F# Tutorial => Comparison of different F# data pipelines

Example

In F# there are many options for creating data pipelines, for example: List, Seq and Array.

What data pipeline is preferable from memory usage and performance perspective?

In order to answer this we'll compare performance and memory usage using different pipelines.

Data Pipeline

In order to measure the overhead, we will use a data pipeline with low cpu-cost per items processed:

let seqTest n =
  Seq.init (n + 1) id
  |> Seq.map    int64
  |> Seq.filter (fun v -> v % 2L = 0L)
  |> Seq.map    ((+) 1L)
  |> Seq.sum

We will create equivalent pipelines for all alternatives and compare them.

We will variate the size of n but let the total number of work be the same.

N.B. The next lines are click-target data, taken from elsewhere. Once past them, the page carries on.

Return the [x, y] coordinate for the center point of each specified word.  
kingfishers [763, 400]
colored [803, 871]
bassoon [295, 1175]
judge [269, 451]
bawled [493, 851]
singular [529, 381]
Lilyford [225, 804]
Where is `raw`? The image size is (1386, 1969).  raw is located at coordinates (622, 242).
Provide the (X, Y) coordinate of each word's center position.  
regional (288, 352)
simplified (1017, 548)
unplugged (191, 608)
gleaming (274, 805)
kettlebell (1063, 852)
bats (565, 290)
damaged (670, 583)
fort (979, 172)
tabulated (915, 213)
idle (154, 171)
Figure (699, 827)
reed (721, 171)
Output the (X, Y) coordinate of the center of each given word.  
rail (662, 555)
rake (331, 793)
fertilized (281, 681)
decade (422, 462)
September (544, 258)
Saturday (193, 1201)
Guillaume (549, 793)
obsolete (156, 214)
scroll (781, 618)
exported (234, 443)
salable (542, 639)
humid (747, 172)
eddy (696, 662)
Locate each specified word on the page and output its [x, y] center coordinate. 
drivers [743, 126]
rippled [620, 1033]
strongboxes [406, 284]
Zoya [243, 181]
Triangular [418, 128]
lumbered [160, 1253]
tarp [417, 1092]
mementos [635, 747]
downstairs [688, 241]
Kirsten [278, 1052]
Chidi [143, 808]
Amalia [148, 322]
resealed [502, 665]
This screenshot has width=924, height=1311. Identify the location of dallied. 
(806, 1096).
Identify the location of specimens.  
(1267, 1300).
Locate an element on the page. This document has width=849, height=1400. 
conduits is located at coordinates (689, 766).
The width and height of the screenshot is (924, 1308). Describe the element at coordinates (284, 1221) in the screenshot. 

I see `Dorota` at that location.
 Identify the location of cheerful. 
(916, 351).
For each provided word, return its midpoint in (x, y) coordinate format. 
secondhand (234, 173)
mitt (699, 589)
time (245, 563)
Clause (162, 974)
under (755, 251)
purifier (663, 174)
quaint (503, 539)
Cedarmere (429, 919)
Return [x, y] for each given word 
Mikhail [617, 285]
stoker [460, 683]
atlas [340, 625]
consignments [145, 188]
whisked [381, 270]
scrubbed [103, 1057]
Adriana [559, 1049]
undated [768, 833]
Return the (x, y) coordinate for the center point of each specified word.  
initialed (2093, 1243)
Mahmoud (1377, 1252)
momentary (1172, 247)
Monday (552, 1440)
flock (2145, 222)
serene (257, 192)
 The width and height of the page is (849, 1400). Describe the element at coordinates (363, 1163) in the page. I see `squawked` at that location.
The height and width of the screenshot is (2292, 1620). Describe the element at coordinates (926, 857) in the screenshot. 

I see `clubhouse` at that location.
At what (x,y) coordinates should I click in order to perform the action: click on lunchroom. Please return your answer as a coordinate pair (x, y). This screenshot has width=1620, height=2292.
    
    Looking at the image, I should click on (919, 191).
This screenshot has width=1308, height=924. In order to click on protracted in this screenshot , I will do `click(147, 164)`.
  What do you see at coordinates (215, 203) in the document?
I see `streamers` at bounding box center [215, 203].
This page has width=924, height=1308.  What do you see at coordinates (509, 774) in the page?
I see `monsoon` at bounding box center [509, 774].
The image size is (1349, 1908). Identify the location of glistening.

Data Pipeline Alternatives

We will compare the following alternatives:

Imperative code
Array (Non-lazy)
List (Non-lazy)
LINQ (Lazy pull stream)
Seq (Lazy pull stream)
Nessos (Lazy pull/push stream)
PullStream (Simplistic pull stream)
PushStream (Simplistic push stream)

Although not a data pipeline we will compare against Imperative code since that most closely match how the CPU executes code. That should be that fastest possible way to compute the result allowing us to measure the performance overhead of data pipelines.

Array and List compute a full Array/List in each step so we expect memory overhead.

LINQ and Seq are both based around IEnumerable<'T> which is lazy pull stream (pull means that the consumer stream is pulling data out of the producer stream). We therefore expect the performance and memory usage to be identical.

Nessos is a high-performance stream library that supports both push & pull (like Java Stream).

PullStream and PushStream are simplistic implementations of Pull & Push streams.

Performance Results from running on: F# 4.0 - .NET 4.6.1 - x64

The bars show the elapsed time, lower is better. The total amount of useful work is the same for all tests so the results are comparable. This also means that few runs implies larger datasets.

As usual when Measuring one see interesting results.

List performance poor is compared to other alternatives for large data sets. This can be because of GC or poor cache locality.
Array performance better than expected.
LINQ performs better than Seq, this is unexpected because both are based around IEnumerable<'T>. However, Seq internally is based around a generic impementation for all algorithms while LINQ uses specialized algorithms.
Push performs better than Pull. This is expected since the push data pipeline has fewer checks
The simplistic Push data pipelines performs comparable to Nessos. However, Nessos supports pull and parallelism.
For small data pipelines the performance of Nessos degrades possible because pipelines setup overhead.
As expected the Imperative code performed the best

GC Collection count from running on: F# 4.0 - .NET 4.6.1 - x64

The bars shows the total number of GC collection counts during the test, lower is better. This is a measurement of how many objects are created by the data pipeline.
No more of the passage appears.